▶ Text excerpt
.....

Queensland Vacancy Rates Continue to Tighten
In the REIQ’s June vacancy rate report – the first full quarter during COVID-19 – vacancy rates tightened across most of Queensland’s LGAs. This coincided with a dramatic weakening in inner-Brisbane’s vacancy rates, as city-dwellers flocked to the suburbs and regions. The exodus was driven by both a desire to escape highly populated areas amid a pandemic, and the advent of remote working.
Three months later, the September report showed the CBD’s vacancy rates stabilising, but the rest of the state continues to tighten. In fact, every single major LGA saw a fall in vacancy rates.
No Tourists, Just Tenants
The most dramatic reductions came in tourism centres. Whitsunday tightened by 1.88 percentage points, Noosa by 1.79 percentage points, and Gold Coast by 1.38 percentage points. Despite their reliance on tourism, rental demand is high. “Holiday locations seem to have done surprisingly well,” says Louis Christopher, Managing Director at SQM Research. “I think there’s been a certain percentage of the population who chose those locations for the lifestyle while they wait out the virus.”
An influx of renters might not have a profound effect on the local economy, however, says Christopher. “Having people move to these regions would help the economy to some extent, but if businesses cannot open fully due to restrictions, there’ll be damage done to the local economy regardless,” he explains.
Property owners bouncing between short- and long-term rental markets may have also manipulated the vacancy rates in these regions. Earlier in the year, Airbnb owners moved their properties away from the short-term market, anticipating an enormous drop in tourism demand. While they were right about the lack of tourists, they appear to have been mistaken about a reduction in short-term demand.

.....

▶ Tasks
1 > Reproduce the passage of the article on Queensland vacancy rates that begins at the words "Queensland Vacancy Rates" and ends after the words "in vacancy rates.".
2 > In the article on Queensland vacancy rates, by how many percentage points did Noosa's vacancy rate tighten?
3 > Extend the article on Queensland vacancy rates by writing the passage that would come after its final sentence.
The material that comes next is separate from the article on Queensland vacancy rates.

▶ Data provided
.....

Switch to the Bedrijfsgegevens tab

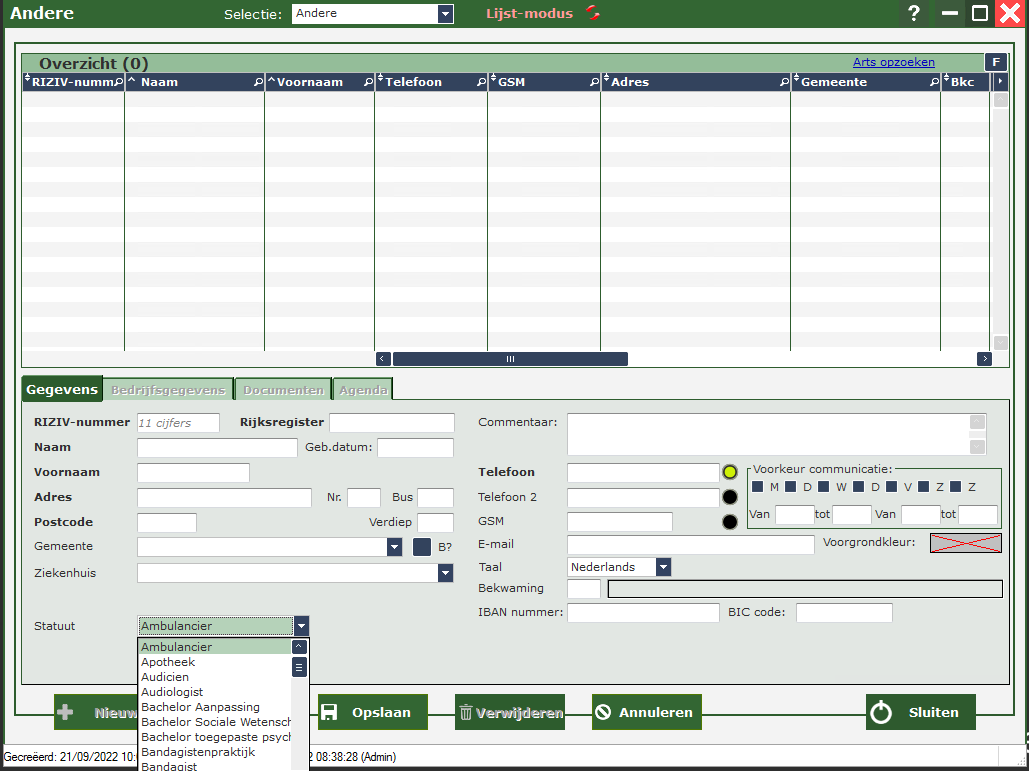tap(168, 390)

.....

▶ Answers below
1 >
Queensland Vacancy Rates Continue to Tighten
In the REIQ’s June vacancy rate report – the first full quarter during COVID-19 – vacancy rates tightened across most of Queensland’s LGAs. This coincided with a dramatic weakening in inner-Brisbane’s vacancy rates, as city-dwellers flocked to the suburbs and regions. The exodus was driven by both a desire to escape highly populated areas amid a pandemic, and the advent of remote working.
Three months later, the September report showed the CBD’s vacancy rates stabilising, but the rest of the state continues to tighten. In fact, every single major LGA saw a fall in vacancy rates.

2 > 1.79 percentage points.

3 >
When they moved their properties to the long-term rental market, two things occurred. “Firstly, they didn’t have any further luck with the long-term market – initially at least,” says Christopher. “And secondly, there was starting to be demand for Airbnb properties from people within Queensland looking to move into these regions from, for example, Brisbane.” As a result, these owners took their properties back to the short-term market, reducing supply for potential tenants. “In the meantime, long-term leasing landlords also started to find demand there,” he adds.
Inland In Demand
Not all those fleeing metro areas made their way east. Inland regions also saw sharp falls in their vacancy rates. Longreach tightened by 1.43 percentage points, Barcoo by 1.41 percentage points, and Blackall-Tambo by 1.32 percentage points. Christopher believes there’s no question that FIFO workers settling permanently in regional areas has led to this, but so too is it city-dwellers moving further afield. “It’s a combination of the two,” he said. “Don’t underestimate the amount of fear there’s been over this. People have been very, very scared.”
Additionally, regional areas tend to have very limited capacity to take on new tenants. “It doesn’t take much increase in demand for vacancy rates to suddenly go to zero,” explains Christopher. “The supply is very limited and fixed.” Effectively this means it may only take a handful of families to move to one of these smaller regions for their vacancy rates to drop by a full percentage point or more.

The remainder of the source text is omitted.